Antiviral medications are available that can treat the flu and COVID infections – and can even help with RSV – but they have to be started within the first 48 to 72 hours of the onset of symptoms. See a health care provider as soon as possible so you can be tested.
Are there foods that can help ward off or fight respiratory illnesses?
“Great nutrition is going to make us healthy overall,” Dr. Brown said, “but there are ways to boost your nutrition that specifically help with prevention of infection.”
Here are some foods that can help as respiratory season hits:
- Foods with vitamin C, such as citrus fruits and vegetables like broccoli and squash, may boost your immune system.
- Live culture yogurt helps gut health and promotes a healthier immune system.
- Pumpkin seeds are packed with zinc which may help prevent and relieve cold symptoms.
- Chicken soup can help slow down a cold. “Even though we always think of that as an old wives’ tale, chicken soup has been shown specifically to help slow down the cells of the common cold and will help you feel better,” Dr. Brown said.
- Honey can tame a nagging cough for those who are older than one year.
The good news about vaccines
A vaccine for RSV is available this year, which means protection is available for the three main respiratory illnesses. Here is a quick overview.
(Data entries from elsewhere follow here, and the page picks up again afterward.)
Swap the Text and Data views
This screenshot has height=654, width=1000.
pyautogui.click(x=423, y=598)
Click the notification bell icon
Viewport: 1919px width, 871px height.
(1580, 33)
- The RSV vaccine is a seasonal vaccine that will be recommended yearly for those under the age of eight months and over the age of 60. There are two RSV vaccines licensed by the FDA for use in adults 60 and older in the U.S. – Arexvy and Abrysvo.
- The flu vaccine changes every year based on the most common flu strains circling the globe. This shot is recommended every year for everyone over the age of six months.
- The COVID vaccine, like the flu, is expected to be offered yearly and based on the most common variants seen that season. This is available for everyone over the age of six months.
- A pneumonia vaccine, which is not yearly, is also available for those who meet the criteria. In general, this is for those over the age of 65 or who at high risk for severe infection, such as someone who is immunocompromised or with severe lung disease.
Can you get the flu, COVID and RSV vaccines at the same time?
The flu and the COVID vaccines can be obtained at the same time. The RSV vaccine can be obtained a couple weeks before or after, whichever you prefer.
What do we know about the new RSV vaccine?
The RSV vaccines have been 50 years in the making and involved clinical trials that included over 40,000 people. Both vaccines have been found to be safe and effective when it comes to preventing severe infections with this respiratory illness, but it’s not known yet how long the protection provided by them will last.